Dignity for Black Men

Hélène Rainville

When you woke up this morning to the news, you might not have been surprised that another Black man has been killed by police somewhere in the United States. Freddie Gray from Baltimore was the name in the news this morning and last week it was Walter Scott from North Charleston, South Carolina. By the time we publish this article and moreover, by the time we publish The Voice in the Fall, who knows how many more will have died.

This issue has been at the forefront of the news since last summer when Michael Brown was killed in Missouri which was followed by the death of Eric Garner. All these men were allegedly involved in a minor crime. Let us assume for a moment that they were breaking the law and some were fleeing. The question of law and morality is not just whether they should be engaged by police but whether death should be a result of the attempt to arrest.
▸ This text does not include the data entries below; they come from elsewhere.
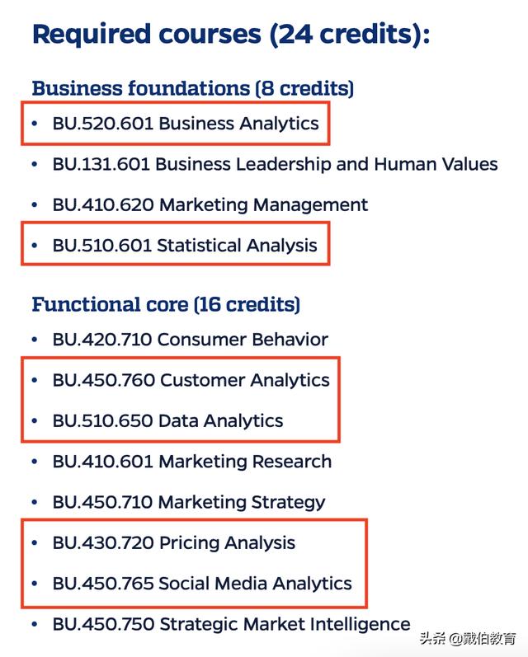Select the BU.430.720 Pricing Analysis course
528x657 pixels.
[174, 543]
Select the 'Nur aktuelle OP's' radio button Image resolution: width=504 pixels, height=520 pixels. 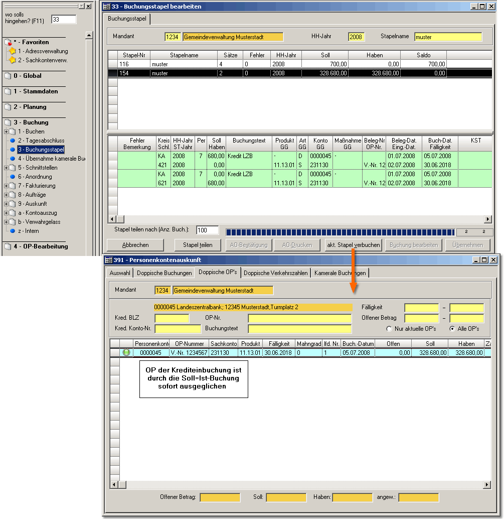point(389,329)
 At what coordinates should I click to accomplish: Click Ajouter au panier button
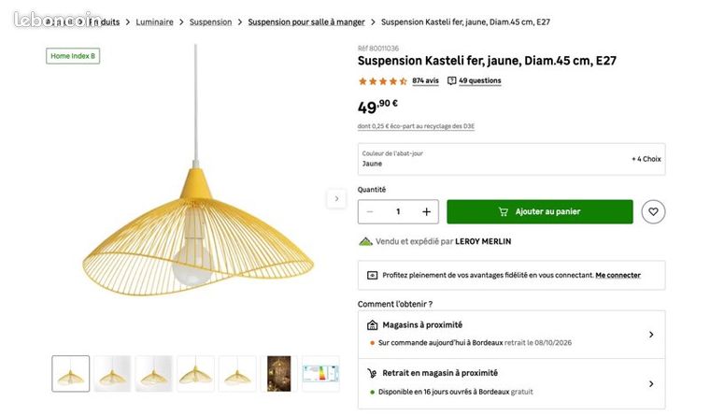pyautogui.click(x=540, y=211)
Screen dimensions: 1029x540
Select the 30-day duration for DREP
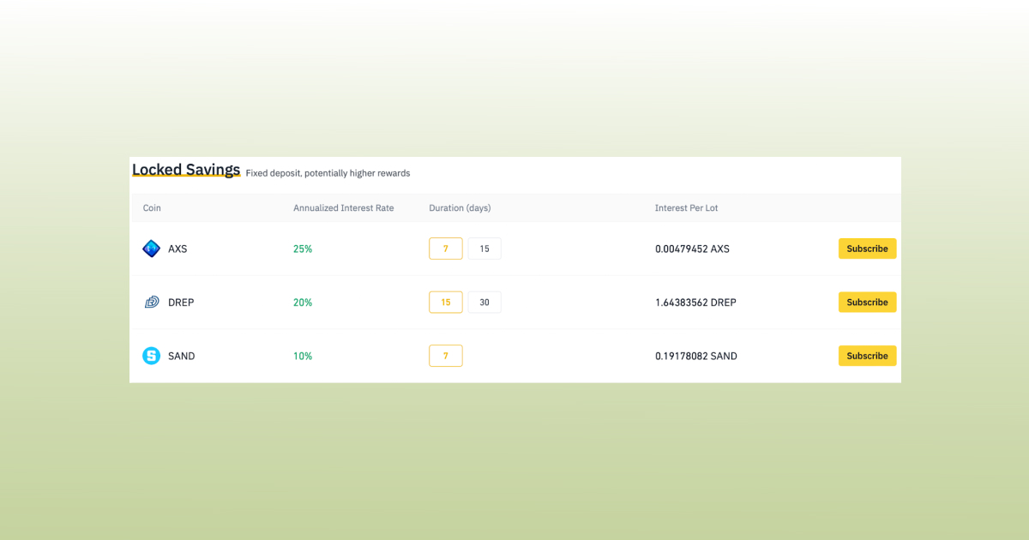click(484, 302)
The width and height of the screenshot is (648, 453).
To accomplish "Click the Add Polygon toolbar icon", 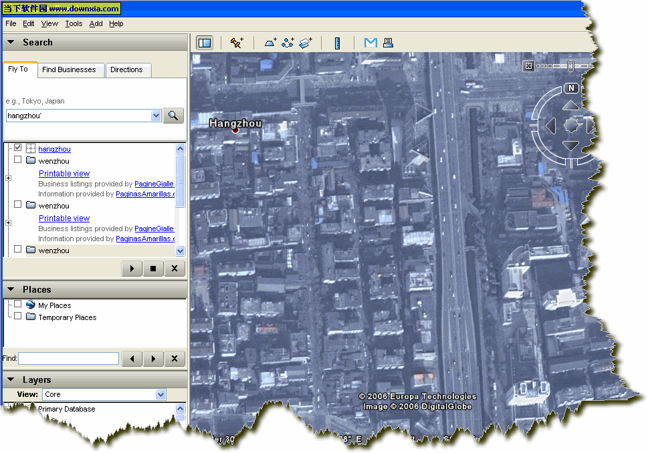I will pos(270,43).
All governmental countries have a system of laws and justice. There are crimes, violent and non-violent, committed everywhere and by all types of individuals. In the United States, we do not hesitate to incarcerate. The ACLU reports that with just 5% of the world’s population, we also have 25% of the world’s prison population.

Criminals come in all genders, ethnicities and ages. Why is it that the killing of alleged perpetrators is characterized by white police officers and Black victims? Without analyzing every criminology statistic, let us look deeper. It may be that this is part of an unconscious bias. National Public Radio reported on a study of unconscious bias in relation to employment but this phenomenon is omnipresent throughout society.

Examining the ingredients in these scenarios, we can see that we have a person who often is in trouble with the law and police officers who may already have a history of aggressive behaviors. The unconscious bias plays a role because if an authority figure cannot relate to a subject and they have been groomed by society to think of a certain type of person as less than human, then they will treat them as such.

Of all advanced countries, only in the United States do we have such tragedies. The legacy of slavery and Jim Crow are lingering. The lives of African-American men continue to garner less value. If arrested, these men would have been tried and accorded a punishment fitting to their crime. Mr. Scott had not paid his child support. How does killing him help his children now? There are many delinquent fathers but we do not kill them.

There is nothing these men did to deserve the death penalty. Most of Africa, all of Europe (with one exception) and the Americas do not even have the death penalty (source: Edouard Salan III). African-American men have been tortured for most of the time they have been in America. When will it be time to bring dignity to their lives? One way is to continue the conversation about this brutality until it becomes just a note in a history textbook.